Joining a support group may not prolong the lives of women with breast cancer but it can help relieve their depression and anxiety, according to the results of a study. The findings contradict the results of a previous report, which found that a type of therapy known as supportive-expressive group therapy added more than a year to the lives of women whose breast cancer had spread to other parts of the body, or metastasized.

In this type of therapy, which is offered to people who are diagnosed with a life-threatening illness, participants are encouraged to talk about their disease and its effects on all aspects of their lives. The current report did not find that therapy sessions were associated with a survival benefit for women with breast cancer.

``Supportive-expressive group therapy does not prolong survival in women with metastatic breast cancer,'' conclude Dr. Pamela J. Goodwin from the University of Toronto in Ontario, Canada, and colleagues. ``It improves mood and the perception of pain, particularly in women who are initially more distressed.''

The study included 158 women with metastatic breast cancer who participated in weekly group therapy sessions lasting 90 minutes each. These sessions included no more than 12 women and encouraged members to express their feelings about cancer and its physical, emotional, social and spiritual effects on their lives. Each session ended with self-hypnosis or relaxation.

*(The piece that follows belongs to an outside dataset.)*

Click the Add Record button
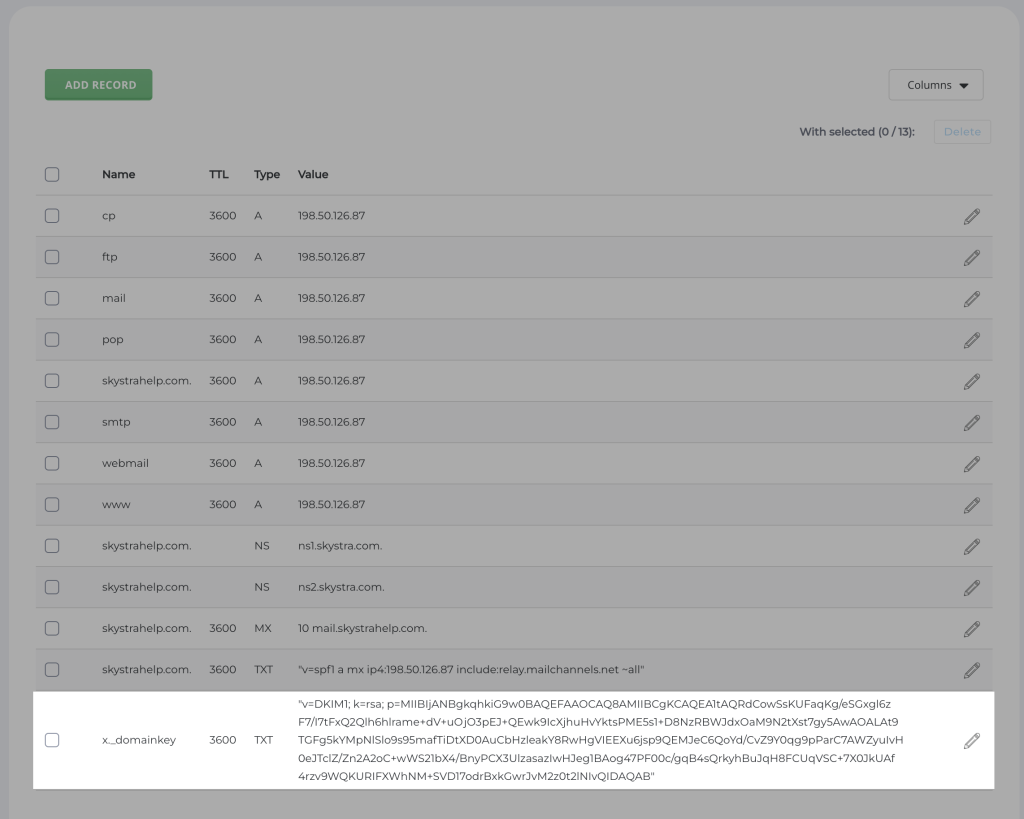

Seventy-seven women in another group did not receive psychological therapy as part of the study but were invited to take part in support groups for people with cancer. All women answered written questions about their mood, level of pain and other factors after 4, 8 and 12 months. According to the results, published in the December 13th issue of The New England Journal of Medicine, women in both groups survived an average of 18 months.

Women who took part in group therapy sessions reported less pain and greater improvement in psychological symptoms such as anger, depression and distress.

In fact, women who were the most distressed before therapy began benefited the most from the sessions.